**WORK TASK**
The lines below are to be quoted exactly, from the first through the one that contains "is (364, 610).".

(Stored data)
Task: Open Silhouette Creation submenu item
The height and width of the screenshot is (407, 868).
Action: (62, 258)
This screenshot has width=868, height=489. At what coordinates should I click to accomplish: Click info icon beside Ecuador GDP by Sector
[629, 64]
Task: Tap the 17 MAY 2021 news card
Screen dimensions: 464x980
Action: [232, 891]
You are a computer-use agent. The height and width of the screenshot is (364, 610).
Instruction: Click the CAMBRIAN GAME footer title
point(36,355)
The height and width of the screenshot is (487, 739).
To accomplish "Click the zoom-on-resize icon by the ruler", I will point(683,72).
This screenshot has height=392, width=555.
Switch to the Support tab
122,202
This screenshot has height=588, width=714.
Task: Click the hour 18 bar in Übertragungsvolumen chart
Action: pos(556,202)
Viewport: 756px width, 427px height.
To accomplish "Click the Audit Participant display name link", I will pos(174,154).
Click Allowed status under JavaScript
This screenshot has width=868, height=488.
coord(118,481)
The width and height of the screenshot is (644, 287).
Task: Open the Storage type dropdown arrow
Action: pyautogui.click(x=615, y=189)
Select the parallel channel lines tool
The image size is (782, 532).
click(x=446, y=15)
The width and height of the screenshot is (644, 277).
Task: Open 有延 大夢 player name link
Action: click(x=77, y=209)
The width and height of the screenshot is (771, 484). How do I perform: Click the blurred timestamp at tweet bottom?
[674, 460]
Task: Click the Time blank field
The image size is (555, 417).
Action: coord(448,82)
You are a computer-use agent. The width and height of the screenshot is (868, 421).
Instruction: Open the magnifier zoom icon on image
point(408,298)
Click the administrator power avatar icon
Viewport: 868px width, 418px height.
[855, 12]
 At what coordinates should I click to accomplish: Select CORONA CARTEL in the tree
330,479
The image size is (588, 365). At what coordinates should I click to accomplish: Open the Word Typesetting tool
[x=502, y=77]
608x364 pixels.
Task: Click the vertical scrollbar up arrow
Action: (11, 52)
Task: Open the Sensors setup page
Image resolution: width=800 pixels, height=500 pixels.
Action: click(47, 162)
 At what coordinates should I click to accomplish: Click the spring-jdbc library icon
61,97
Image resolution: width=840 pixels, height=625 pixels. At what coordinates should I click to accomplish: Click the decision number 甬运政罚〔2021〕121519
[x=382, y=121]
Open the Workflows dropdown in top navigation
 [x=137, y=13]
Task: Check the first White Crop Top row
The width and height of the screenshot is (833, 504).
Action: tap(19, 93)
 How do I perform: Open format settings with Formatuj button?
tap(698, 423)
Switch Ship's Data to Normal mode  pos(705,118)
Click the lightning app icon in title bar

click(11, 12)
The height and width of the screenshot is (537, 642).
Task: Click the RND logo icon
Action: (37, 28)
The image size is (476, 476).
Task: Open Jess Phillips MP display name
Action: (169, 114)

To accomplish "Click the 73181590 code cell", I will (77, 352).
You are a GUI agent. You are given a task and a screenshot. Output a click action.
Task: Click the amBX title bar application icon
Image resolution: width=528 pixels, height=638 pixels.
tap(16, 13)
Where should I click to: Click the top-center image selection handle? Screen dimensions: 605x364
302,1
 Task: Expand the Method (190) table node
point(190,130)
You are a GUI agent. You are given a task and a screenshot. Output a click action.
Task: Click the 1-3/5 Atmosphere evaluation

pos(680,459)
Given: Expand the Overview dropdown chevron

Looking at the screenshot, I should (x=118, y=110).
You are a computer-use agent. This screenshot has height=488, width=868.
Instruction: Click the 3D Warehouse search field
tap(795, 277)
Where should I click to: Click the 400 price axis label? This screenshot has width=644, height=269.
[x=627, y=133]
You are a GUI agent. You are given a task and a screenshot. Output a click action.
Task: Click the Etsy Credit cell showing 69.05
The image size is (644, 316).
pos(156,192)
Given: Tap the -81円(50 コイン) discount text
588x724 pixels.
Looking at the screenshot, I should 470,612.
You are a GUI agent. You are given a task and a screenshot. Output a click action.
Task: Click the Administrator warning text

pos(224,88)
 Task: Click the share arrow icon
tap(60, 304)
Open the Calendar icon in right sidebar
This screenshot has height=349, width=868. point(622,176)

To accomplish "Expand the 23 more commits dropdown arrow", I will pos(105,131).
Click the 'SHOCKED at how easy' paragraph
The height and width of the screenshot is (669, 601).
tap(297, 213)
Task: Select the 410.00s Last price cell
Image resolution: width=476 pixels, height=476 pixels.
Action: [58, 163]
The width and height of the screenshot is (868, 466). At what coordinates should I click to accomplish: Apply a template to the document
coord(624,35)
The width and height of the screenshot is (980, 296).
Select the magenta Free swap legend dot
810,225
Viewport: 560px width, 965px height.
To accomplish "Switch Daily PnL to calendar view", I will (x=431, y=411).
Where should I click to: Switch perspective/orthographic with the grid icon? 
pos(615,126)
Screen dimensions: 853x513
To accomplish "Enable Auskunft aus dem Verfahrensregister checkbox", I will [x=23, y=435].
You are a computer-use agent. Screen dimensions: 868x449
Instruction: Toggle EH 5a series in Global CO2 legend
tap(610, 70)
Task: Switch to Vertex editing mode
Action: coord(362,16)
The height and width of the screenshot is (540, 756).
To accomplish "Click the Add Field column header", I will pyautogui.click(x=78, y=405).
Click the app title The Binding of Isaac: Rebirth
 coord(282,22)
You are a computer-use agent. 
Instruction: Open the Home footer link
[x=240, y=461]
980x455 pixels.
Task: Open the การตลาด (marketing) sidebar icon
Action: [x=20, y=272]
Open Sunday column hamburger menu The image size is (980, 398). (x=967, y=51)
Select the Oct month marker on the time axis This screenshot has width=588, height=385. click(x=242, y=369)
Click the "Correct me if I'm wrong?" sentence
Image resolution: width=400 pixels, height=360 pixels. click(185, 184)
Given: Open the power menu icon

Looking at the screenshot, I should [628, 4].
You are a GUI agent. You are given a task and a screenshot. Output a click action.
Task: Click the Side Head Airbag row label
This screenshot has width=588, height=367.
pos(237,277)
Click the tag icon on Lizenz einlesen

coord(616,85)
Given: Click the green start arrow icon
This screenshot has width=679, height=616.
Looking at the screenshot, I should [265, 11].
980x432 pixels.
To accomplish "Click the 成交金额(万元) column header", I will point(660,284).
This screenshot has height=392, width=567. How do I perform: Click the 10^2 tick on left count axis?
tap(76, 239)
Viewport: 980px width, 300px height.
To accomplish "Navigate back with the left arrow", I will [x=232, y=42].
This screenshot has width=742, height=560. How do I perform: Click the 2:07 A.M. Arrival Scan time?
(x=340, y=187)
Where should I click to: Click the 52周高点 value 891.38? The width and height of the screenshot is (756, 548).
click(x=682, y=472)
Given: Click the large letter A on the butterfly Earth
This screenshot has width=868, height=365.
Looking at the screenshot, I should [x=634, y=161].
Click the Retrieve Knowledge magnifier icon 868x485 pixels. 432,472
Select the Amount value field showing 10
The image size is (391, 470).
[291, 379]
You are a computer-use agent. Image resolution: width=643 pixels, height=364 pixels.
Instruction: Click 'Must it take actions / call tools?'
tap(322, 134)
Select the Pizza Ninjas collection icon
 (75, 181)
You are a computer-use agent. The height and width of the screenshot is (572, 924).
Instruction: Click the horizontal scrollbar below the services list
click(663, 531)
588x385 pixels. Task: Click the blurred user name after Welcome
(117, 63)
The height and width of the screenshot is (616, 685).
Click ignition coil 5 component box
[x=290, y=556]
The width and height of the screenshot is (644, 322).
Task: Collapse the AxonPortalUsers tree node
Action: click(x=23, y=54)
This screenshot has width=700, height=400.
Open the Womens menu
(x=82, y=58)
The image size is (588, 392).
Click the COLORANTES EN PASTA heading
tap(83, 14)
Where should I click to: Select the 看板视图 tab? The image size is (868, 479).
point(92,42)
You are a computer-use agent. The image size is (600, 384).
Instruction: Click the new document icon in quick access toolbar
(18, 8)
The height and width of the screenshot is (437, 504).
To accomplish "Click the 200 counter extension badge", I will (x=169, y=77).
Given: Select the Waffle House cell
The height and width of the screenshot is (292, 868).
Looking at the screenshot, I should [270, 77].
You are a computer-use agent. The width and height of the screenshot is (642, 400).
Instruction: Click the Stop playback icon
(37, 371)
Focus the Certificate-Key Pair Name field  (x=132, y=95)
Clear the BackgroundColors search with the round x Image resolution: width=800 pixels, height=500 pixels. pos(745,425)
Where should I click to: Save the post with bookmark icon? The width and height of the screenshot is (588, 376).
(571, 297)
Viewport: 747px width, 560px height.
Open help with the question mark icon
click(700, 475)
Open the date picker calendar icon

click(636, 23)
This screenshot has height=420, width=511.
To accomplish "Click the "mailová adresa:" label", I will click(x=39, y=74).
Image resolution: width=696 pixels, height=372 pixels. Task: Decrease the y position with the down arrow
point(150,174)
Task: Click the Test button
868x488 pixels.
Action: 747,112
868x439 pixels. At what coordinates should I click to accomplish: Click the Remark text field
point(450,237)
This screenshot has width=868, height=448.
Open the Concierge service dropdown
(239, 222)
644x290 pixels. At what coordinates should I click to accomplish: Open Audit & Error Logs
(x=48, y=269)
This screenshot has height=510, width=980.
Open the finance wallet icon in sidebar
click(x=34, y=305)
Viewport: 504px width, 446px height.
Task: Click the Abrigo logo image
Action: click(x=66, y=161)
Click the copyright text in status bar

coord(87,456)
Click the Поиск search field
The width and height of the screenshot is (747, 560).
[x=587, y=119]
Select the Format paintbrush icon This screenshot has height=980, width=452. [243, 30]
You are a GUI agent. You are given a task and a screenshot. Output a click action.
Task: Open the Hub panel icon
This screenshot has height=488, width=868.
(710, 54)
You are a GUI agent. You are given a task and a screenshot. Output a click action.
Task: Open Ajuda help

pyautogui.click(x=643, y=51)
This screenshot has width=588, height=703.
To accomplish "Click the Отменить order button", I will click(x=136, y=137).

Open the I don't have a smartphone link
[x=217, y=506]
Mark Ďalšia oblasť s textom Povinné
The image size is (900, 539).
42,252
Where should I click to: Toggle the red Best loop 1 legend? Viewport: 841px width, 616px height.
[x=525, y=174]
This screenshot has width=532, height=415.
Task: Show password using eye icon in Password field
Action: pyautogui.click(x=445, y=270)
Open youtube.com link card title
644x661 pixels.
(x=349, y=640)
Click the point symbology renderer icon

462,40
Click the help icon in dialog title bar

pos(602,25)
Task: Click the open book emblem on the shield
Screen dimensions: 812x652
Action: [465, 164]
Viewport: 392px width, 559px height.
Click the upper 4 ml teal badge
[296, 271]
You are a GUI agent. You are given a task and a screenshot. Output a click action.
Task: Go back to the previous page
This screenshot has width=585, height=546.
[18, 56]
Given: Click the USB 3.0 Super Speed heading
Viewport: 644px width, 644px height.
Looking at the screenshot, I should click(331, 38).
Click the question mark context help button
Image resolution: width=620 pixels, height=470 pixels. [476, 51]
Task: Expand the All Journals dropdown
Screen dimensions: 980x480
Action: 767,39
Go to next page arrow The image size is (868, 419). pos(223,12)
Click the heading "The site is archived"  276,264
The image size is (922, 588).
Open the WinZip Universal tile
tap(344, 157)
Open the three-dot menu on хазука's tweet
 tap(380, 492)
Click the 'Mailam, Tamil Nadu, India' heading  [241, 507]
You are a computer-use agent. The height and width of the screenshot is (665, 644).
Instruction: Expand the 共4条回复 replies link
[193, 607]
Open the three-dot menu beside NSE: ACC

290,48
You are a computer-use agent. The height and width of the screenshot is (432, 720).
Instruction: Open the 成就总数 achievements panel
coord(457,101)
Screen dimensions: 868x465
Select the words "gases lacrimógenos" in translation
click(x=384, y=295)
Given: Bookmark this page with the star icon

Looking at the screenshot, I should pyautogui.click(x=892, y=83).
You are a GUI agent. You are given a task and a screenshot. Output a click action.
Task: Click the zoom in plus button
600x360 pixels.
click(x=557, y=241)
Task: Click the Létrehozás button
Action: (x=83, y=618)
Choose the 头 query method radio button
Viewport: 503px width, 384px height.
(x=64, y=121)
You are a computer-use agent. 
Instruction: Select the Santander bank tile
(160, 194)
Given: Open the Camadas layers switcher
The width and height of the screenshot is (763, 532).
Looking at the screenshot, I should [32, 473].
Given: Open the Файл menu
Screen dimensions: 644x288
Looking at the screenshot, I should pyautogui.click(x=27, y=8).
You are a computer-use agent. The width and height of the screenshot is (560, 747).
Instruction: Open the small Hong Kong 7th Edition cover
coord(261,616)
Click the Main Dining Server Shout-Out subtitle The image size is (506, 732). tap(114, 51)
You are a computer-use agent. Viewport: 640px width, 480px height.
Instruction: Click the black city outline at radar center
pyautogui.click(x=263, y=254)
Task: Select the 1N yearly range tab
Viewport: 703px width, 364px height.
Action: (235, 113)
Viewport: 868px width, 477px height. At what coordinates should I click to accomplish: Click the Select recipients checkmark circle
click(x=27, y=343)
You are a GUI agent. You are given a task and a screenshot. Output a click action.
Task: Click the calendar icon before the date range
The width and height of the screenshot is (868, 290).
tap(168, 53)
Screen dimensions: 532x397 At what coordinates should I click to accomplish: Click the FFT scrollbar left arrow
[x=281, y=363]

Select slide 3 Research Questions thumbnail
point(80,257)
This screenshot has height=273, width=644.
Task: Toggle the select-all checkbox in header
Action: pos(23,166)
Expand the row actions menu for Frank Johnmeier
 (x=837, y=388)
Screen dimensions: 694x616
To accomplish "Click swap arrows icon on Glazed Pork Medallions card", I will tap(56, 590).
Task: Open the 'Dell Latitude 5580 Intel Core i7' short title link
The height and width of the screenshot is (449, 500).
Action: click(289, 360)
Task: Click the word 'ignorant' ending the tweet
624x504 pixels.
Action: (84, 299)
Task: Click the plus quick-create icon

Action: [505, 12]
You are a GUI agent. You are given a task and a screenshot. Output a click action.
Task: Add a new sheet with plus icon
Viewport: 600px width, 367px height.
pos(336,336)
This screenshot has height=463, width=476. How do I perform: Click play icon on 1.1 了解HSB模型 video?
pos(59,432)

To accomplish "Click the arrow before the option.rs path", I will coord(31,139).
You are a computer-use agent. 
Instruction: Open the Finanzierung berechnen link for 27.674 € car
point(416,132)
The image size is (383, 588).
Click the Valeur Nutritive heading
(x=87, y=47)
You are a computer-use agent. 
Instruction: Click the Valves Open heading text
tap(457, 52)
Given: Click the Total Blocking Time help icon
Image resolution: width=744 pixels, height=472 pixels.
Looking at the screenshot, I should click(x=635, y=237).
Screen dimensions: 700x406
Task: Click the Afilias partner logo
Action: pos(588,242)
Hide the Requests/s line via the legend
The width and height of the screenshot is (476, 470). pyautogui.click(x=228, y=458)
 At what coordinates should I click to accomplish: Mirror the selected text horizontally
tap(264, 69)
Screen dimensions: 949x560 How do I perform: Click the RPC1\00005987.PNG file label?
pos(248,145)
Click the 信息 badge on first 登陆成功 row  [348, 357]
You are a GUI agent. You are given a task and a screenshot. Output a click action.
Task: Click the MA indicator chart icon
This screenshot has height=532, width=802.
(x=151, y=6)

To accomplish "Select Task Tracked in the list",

**RESPONSE TO THIS EXERCISE**
Task: Open Silhouette Creation submenu item
The height and width of the screenshot is (407, 868).
Action: (62, 258)
This screenshot has width=868, height=489. At what coordinates should I click to accomplish: Click info icon beside Ecuador GDP by Sector
[629, 64]
Task: Tap the 17 MAY 2021 news card
Screen dimensions: 464x980
Action: [232, 891]
You are a computer-use agent. The height and width of the screenshot is (364, 610).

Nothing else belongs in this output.